Overridden by equirectangular
.
window-color
default: 'black'
the base color of windows. Mixed with the image in equirectangular
or px
, nx
, etc.
window-opacity
default: 0.5
how much light the windows block. If neither equirectangular nor px, nx, etc. are set, should be set to about 0.9. Without a cubemap, this will be mixed with white.
sun-position
default: {x:-1.0, y:1.0, z:-1.0}
The direction from which the sun is shining. Any lights in the scene are ignored.
buildings
default: "[]" (no buildings)
JSON string of an array of objects, each object describing a building tier, containing some of the following properties. A building consists of 1 or more tiers. A tier contains 1 or more stories. Currently, all tiers are ell-shaped.
- x: location of tier, relative to building. Should be a multiple of the x-proportion
- z: location of tier, relative to building. Should be a multiple of the z-proportion
- y: location of tier, relative to building. Should be a multiple of the y-proportion
- xCoreSections: # sections (and thus, windows) in the tier core along the x axis. Add about 0.15 (depending on the windowWidth) to make a wall windowless.
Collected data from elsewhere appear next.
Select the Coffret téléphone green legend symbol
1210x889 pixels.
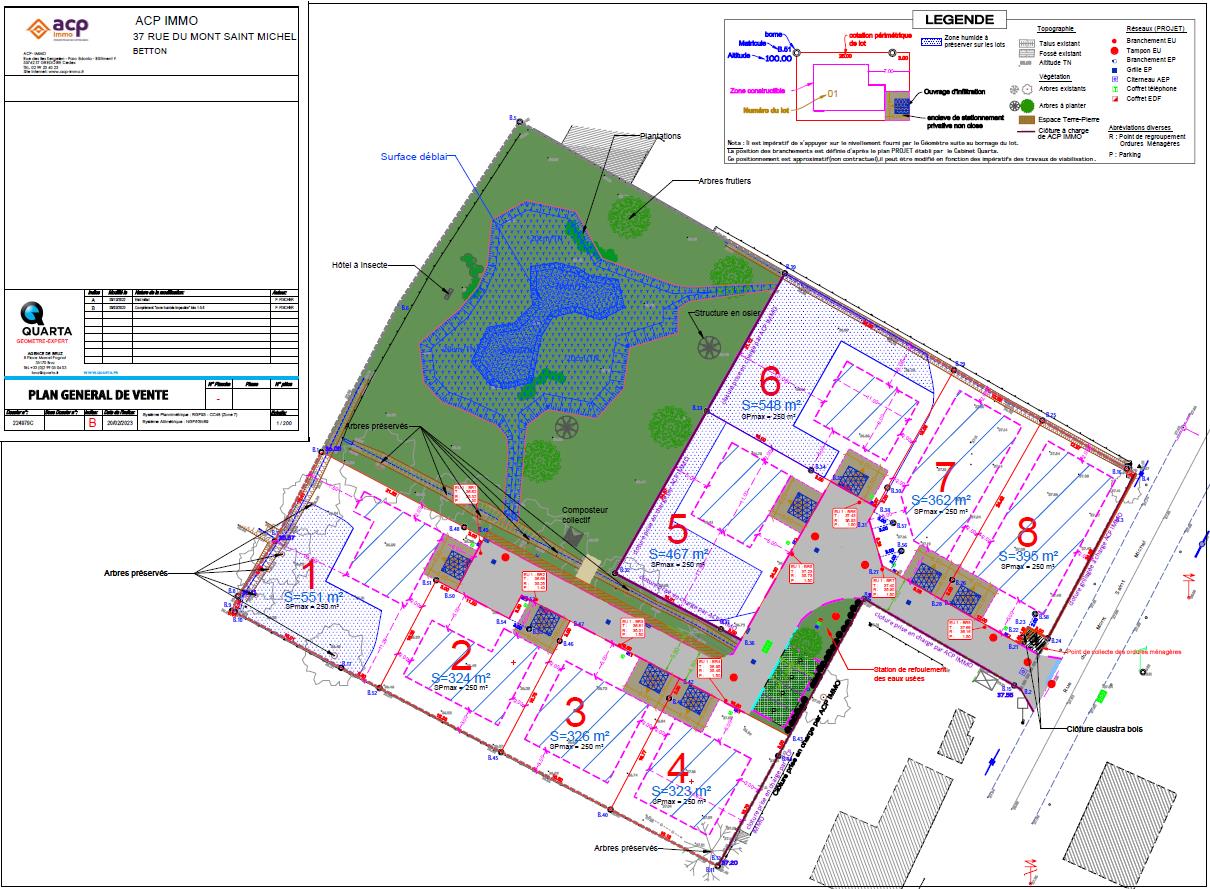tap(1113, 89)
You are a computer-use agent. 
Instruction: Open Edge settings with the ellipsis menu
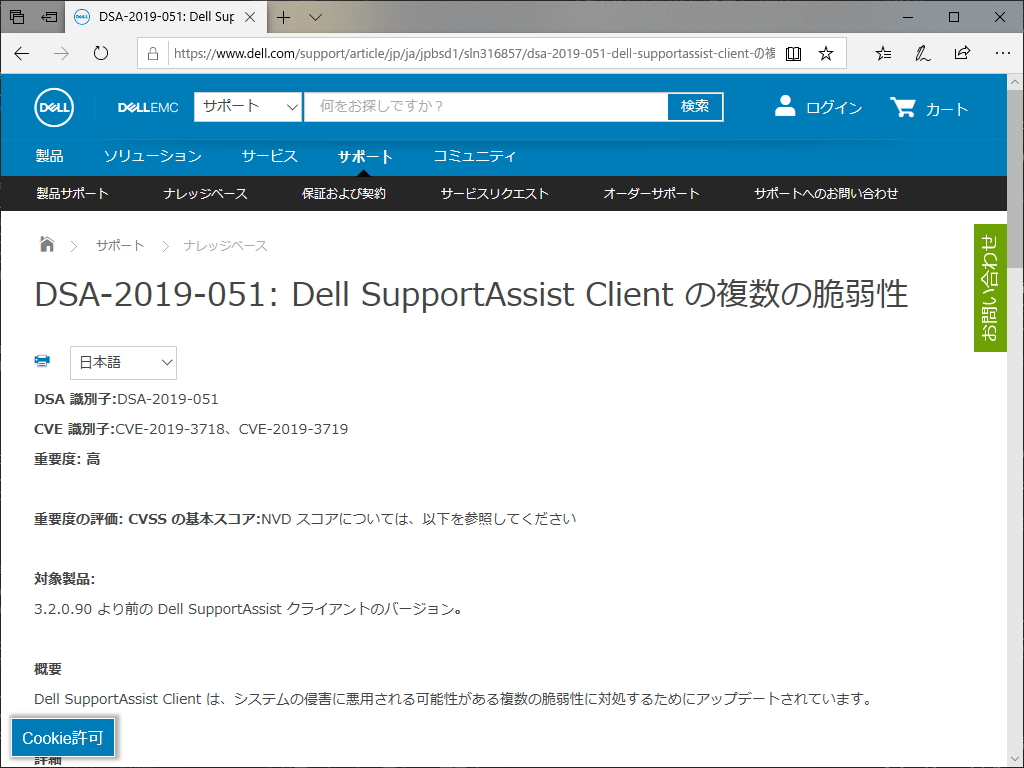1003,54
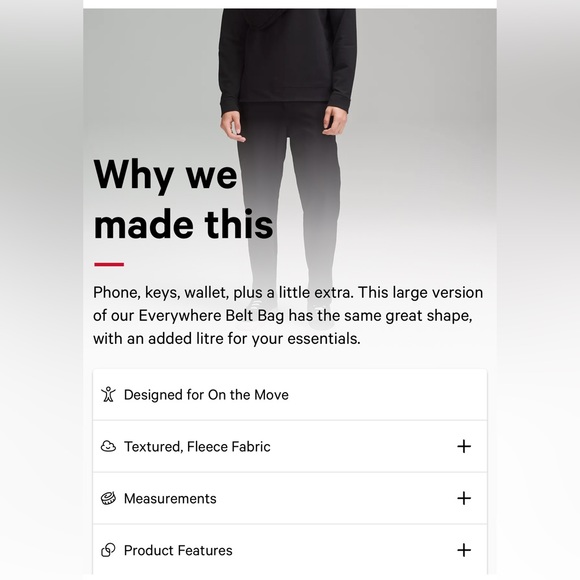
Task: Click the model's faded sneakers in photo
Action: pos(290,312)
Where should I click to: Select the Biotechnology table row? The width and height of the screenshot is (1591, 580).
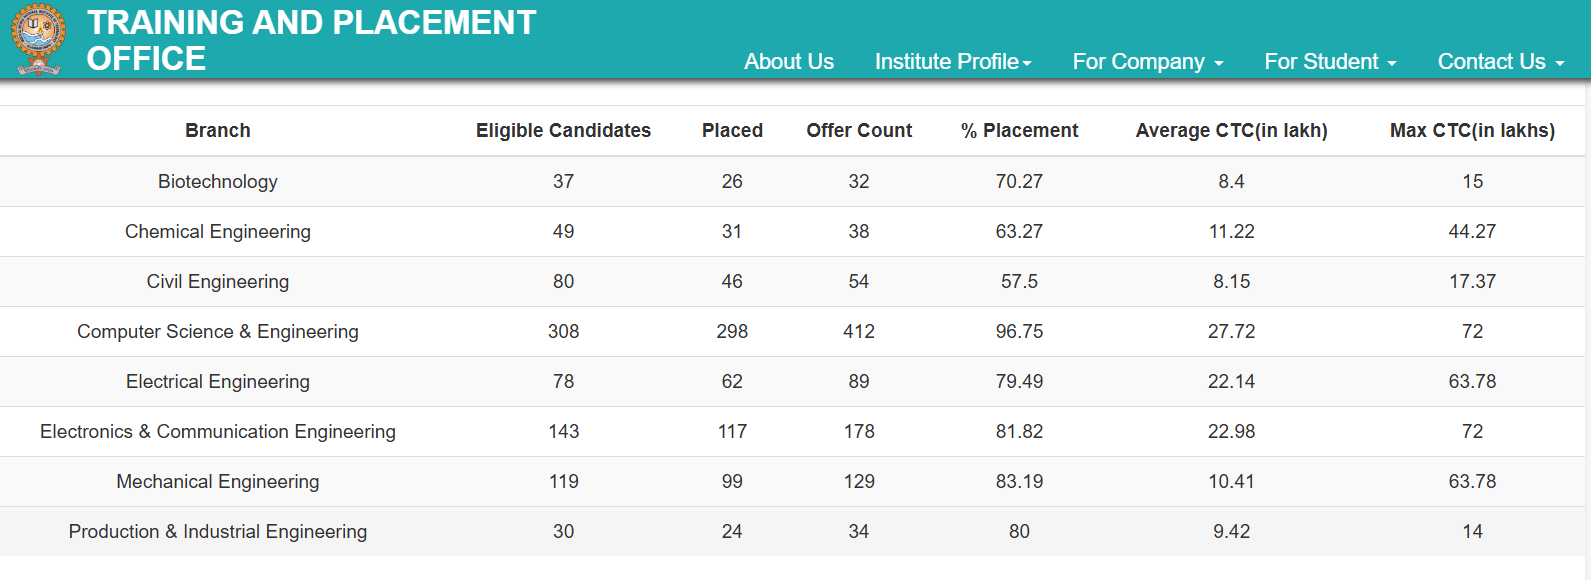point(218,181)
- xWingSections: # sections (and thus, windows) in the wing along the x axis. Add about 0.15 (depending on the windowWidth) to make a wall windowless.
- zCoreSections: # sections (and thus, windows) in the tier core along the z axis. Add about 0.15 (depending on the windowWidth) to make a wall windowless.
- zWingSections: # sections (and thus, windows) in the wing along the z axis. Add about 0.15 (depending on the windowWidth) to make a wall windowless.
- ySections: # stories in the tier. Add up to about 0.4 to give a tier some attic space.
Development
npm install
edit files
npm run watch
when ready to commit:
npm run build
Internals
The geometry of all buildings of a single entity is merged, so there's only one draw call.
Ell-shaped buildings use only 12 triangles per tier, regardless of the number of windows.
The windows aren't part of the geometry nor wall texture - they are added by the shader.
To Do
- Use a modified version of a Phong shader, for more realism
- rotate buildings for more variety
- More building shapes: tee, cee, plus, eee and box, for starters.